Seeing that B1.1.7 now acquired the E484K mutation in the UK, could we, at least for now, stop the narrative that this double mutation occurs by high immune pressure, please?
because I'd assume you have a seroprevalence of <20% (???)

2 Thoughts: https://twitter.com/_b_meyer/status/1356342110115475466

you DO have 2 effects that are at play here:
1) affinity to the Ace2 entry receptor. This seems to be regulated by mutations in the RBD. it seems to make the virus (at least partially) more transmissible. It would appear that N501Y is followed by E484K & they act synergistically

yes, fully agreed both mutations cause a certain level of resistance to neutralising antibodies. However, currently I do see this almost as a byproduct of the mutation as you simply change the footprint, surface electrostatics and overall twist the protein slightly.
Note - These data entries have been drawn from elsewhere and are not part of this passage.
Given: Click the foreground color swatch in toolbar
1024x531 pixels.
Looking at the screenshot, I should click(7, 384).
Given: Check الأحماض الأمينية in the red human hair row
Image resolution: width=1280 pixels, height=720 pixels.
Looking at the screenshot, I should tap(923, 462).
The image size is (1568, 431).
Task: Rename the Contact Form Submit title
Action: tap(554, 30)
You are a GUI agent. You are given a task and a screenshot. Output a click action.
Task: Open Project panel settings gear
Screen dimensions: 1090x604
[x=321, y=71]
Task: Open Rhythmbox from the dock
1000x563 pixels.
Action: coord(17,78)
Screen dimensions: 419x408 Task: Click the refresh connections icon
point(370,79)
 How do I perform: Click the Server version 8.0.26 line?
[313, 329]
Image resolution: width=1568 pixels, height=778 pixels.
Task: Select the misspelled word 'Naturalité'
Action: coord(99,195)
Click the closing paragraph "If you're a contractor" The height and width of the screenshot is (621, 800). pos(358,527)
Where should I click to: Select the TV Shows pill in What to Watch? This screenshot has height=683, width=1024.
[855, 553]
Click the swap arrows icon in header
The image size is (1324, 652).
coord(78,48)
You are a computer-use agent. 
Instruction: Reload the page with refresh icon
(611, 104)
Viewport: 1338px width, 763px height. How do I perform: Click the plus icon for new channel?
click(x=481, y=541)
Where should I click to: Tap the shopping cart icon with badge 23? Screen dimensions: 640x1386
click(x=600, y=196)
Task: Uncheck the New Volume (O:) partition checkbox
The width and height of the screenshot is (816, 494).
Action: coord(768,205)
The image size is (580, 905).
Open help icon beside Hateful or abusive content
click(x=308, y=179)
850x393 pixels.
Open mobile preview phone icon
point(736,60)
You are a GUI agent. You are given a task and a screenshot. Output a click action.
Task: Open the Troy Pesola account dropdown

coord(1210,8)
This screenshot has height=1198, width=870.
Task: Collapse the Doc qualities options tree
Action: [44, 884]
I would

describe the receptor affinity, which might be accompanied by higher transmissibility, as the main reason and dominant cause of the RBD mutations.
2) Then we have a mutation hotspot in a 2nd part of the protein, the NTD. There mutations, which include small deletions or

point mutations in close proximity to the signal peptide seem to be more directly involved in immune escape and affect the folding of the protein, which overall affect antibody binding to more classes of antibodies.
Together, I do think we do see a more functional change

change to the spike protein, that helps it to bind and transmit better.
As quick afterthought, the N501Y mutation was also seen in mink as it increased mink-Ace2 binding there as well. I suspect a potential immune pressure there would differ, assuming different mutations to form

And one last point why I don't think antibody pressure is the main driver here: in the lab one can readily generate the N501Y/E484K double mutation. The selection for this occurs without immune or antibody pressure being present.
/fin